- [Directions for this task] For this exercise, transcribe every line of the material exactly and skip the pictures.

^^^^^^^^

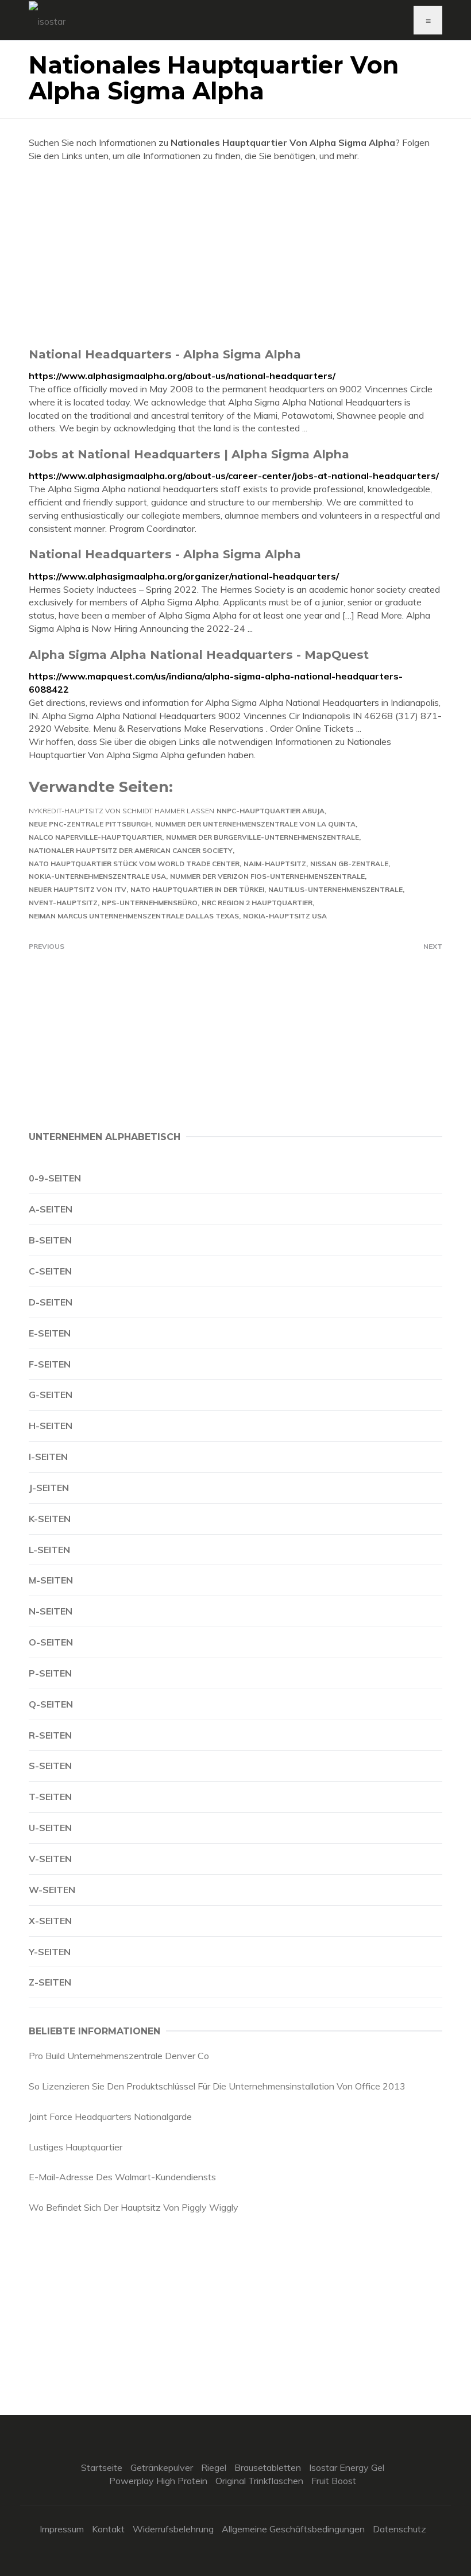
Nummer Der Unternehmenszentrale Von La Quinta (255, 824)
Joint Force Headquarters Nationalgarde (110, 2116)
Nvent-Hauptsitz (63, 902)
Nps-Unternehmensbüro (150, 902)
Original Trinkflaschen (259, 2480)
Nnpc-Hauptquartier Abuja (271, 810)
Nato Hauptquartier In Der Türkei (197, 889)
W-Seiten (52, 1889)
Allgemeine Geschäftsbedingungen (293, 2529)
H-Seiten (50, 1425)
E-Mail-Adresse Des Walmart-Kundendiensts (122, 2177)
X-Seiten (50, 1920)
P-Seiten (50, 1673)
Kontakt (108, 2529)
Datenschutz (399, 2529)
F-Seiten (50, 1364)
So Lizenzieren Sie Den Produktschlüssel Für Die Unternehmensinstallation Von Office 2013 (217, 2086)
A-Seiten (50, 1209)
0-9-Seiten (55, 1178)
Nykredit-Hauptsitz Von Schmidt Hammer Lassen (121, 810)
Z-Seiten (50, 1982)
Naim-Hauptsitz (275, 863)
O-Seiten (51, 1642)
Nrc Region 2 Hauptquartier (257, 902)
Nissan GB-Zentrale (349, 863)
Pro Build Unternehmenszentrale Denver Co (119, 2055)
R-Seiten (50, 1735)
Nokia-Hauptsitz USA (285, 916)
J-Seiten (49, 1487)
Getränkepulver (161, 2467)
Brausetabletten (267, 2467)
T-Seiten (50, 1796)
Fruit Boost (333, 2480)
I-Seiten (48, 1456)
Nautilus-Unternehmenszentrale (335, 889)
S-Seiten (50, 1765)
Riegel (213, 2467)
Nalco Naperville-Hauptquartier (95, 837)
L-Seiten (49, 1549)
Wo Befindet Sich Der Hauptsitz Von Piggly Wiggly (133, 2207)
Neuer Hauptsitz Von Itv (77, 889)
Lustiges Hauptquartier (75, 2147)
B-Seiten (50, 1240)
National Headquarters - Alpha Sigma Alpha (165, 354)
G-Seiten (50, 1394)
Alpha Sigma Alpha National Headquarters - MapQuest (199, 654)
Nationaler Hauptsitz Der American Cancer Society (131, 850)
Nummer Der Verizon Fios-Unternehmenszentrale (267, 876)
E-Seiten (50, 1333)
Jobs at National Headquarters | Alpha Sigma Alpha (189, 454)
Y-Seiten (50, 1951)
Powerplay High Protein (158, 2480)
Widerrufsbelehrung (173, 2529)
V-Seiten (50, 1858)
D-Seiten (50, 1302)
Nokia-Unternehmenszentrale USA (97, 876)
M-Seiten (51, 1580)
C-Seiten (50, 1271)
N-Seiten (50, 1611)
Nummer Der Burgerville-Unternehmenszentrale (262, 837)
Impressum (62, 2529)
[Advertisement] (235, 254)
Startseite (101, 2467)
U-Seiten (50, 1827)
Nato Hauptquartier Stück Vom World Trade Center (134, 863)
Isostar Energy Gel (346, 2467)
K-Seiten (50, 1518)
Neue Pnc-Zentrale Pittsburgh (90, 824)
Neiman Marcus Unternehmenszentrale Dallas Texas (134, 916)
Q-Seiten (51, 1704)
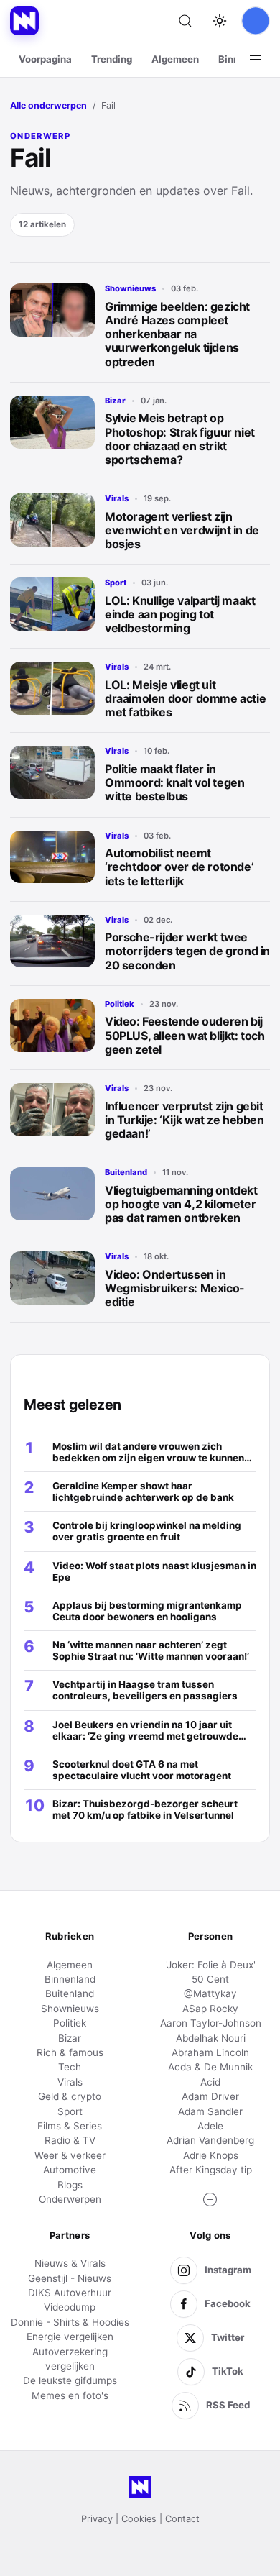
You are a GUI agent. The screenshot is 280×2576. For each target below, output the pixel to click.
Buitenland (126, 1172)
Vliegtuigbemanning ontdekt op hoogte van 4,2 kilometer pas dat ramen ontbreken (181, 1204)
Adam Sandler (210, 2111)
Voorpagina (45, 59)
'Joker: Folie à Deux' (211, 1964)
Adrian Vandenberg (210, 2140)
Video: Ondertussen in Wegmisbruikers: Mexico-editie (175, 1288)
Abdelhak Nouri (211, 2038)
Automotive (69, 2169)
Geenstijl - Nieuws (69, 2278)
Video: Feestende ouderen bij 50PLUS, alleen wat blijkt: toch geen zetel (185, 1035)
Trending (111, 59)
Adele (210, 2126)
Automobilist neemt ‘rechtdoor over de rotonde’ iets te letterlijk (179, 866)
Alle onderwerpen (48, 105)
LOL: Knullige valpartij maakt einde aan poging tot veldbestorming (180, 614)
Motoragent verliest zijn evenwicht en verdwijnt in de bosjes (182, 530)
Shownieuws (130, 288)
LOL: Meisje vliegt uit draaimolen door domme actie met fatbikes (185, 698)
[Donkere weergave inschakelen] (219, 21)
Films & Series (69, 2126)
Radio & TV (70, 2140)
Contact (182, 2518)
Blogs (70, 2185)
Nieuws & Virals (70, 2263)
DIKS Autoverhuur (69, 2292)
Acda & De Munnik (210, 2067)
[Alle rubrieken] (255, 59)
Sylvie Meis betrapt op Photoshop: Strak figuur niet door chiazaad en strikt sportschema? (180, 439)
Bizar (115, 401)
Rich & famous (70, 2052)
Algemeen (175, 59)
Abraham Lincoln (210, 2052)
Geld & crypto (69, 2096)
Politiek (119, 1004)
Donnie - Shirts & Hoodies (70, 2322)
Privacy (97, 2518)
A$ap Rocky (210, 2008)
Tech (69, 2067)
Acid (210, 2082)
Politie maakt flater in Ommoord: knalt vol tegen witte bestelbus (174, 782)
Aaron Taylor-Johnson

^^^^^^^^

- [Written reply]
Nummer Der Unternehmenszentrale Von La Quinta (255, 824)
Joint Force Headquarters Nationalgarde (110, 2116)
Nvent-Hauptsitz (63, 902)
Nps-Unternehmensbüro (150, 902)
Original Trinkflaschen (259, 2480)
Nnpc-Hauptquartier Abuja (271, 810)
Nato Hauptquartier In Der Türkei (197, 889)
W-Seiten (52, 1889)
Allgemeine Geschäftsbedingungen (293, 2529)
H-Seiten (50, 1425)
E-Mail-Adresse Des Walmart-Kundendiensts (122, 2177)
X-Seiten (50, 1920)
P-Seiten (50, 1673)
Kontakt (108, 2529)
Datenschutz (399, 2529)
F-Seiten (50, 1364)
So Lizenzieren Sie Den Produktschlüssel Für Die Unternehmensinstallation Von Office 2013 (217, 2086)
A-Seiten (50, 1209)
0-9-Seiten (55, 1178)
Nykredit-Hauptsitz Von Schmidt Hammer Lassen (121, 810)
Z-Seiten (50, 1982)
Naim-Hauptsitz (275, 863)
O-Seiten (51, 1642)
Nrc Region 2 Hauptquartier (257, 902)
Nissan GB-Zentrale (349, 863)
Pro Build Unternehmenszentrale Denver Co (119, 2055)
R-Seiten (50, 1735)
Nokia-Hauptsitz USA (285, 916)
J-Seiten (49, 1487)
Getränkepulver (161, 2467)
Brausetabletten (267, 2467)
T-Seiten (50, 1796)
Fruit Boost (333, 2480)
I-Seiten (48, 1456)
Nautilus-Unternehmenszentrale (335, 889)
S-Seiten (50, 1765)
Riegel (213, 2467)
Nalco Naperville-Hauptquartier (95, 837)
L-Seiten (49, 1549)
Wo Befindet Sich Der Hauptsitz Von Piggly Wiggly (133, 2207)
Neuer Hauptsitz Von Itv (77, 889)
Lustiges Hauptquartier (75, 2147)
B-Seiten (50, 1240)
National Headquarters - Alpha Sigma Alpha (165, 354)
G-Seiten (50, 1394)
Alpha Sigma Alpha National Headquarters - MapQuest (199, 654)
Nationaler Hauptsitz Der American Cancer Society (131, 850)
Nummer Der Verizon Fios-Unternehmenszentrale (267, 876)
E-Seiten (50, 1333)
Jobs at National Headquarters | Alpha Sigma Alpha (189, 454)
Y-Seiten (50, 1951)
Powerplay High Protein (158, 2480)
Widerrufsbelehrung (173, 2529)
V-Seiten (50, 1858)
D-Seiten (50, 1302)
Nokia-Unternehmenszentrale USA (97, 876)
M-Seiten (51, 1580)
C-Seiten (50, 1271)
N-Seiten (50, 1611)
Nummer Der Burgerville-Unternehmenszentrale (262, 837)
Impressum (62, 2529)
[Advertisement] (235, 254)
Startseite (101, 2467)
U-Seiten (50, 1827)
Nato Hauptquartier Stück Vom World Trade Center (134, 863)
Isostar Energy Gel (346, 2467)
K-Seiten (50, 1518)
Neue Pnc-Zentrale Pittsburgh (90, 824)
Neiman Marcus Unternehmenszentrale Dallas Texas (134, 916)
Q-Seiten (51, 1704)
You are a GUI agent. The screenshot is 280×2576. For each target below, output the pixel to click.
Buitenland (126, 1172)
Vliegtuigbemanning ontdekt op hoogte van 4,2 kilometer pas dat ramen ontbreken (181, 1204)
Adam Sandler (210, 2111)
Voorpagina (45, 59)
'Joker: Folie à Deux' (211, 1964)
Adrian Vandenberg (210, 2140)
Video: Ondertussen in Wegmisbruikers: Mexico-editie (175, 1288)
Abdelhak Nouri (211, 2038)
Automotive (69, 2169)
Geenstijl - Nieuws (69, 2278)
Video: Feestende ouderen bij 50PLUS, alleen wat blijkt: toch geen zetel (185, 1035)
Trending (111, 59)
Adele (210, 2126)
Automobilist neemt ‘rechtdoor over de rotonde’ iets te letterlijk (179, 866)
Alle onderwerpen (48, 105)
LOL: Knullige valpartij maakt einde aan poging tot veldbestorming (180, 614)
Motoragent verliest zijn evenwicht en verdwijnt in de bosjes (182, 530)
Shownieuws (130, 288)
LOL: Meisje vliegt uit draaimolen door domme actie met fatbikes (185, 698)
[Donkere weergave inschakelen] (219, 21)
Films & Series (69, 2126)
Radio & TV (70, 2140)
Contact (182, 2518)
Blogs (70, 2185)
Nieuws & Virals (70, 2263)
DIKS Autoverhuur (69, 2292)
Acda & De Munnik (210, 2067)
[Alle rubrieken] (255, 59)
Sylvie Meis betrapt op Photoshop: Strak figuur niet door chiazaad en strikt sportschema? (180, 439)
Bizar (115, 401)
Rich & famous (70, 2052)
Algemeen (175, 59)
Abraham Lincoln (210, 2052)
Geld & crypto (69, 2096)
Politiek (119, 1004)
Donnie - Shirts & Hoodies (70, 2322)
Privacy (97, 2518)
A$ap Rocky (210, 2008)
Tech (69, 2067)
Acid (210, 2082)
Politie maakt flater in Ommoord: knalt vol tegen witte bestelbus (174, 782)
Aaron Taylor-Johnson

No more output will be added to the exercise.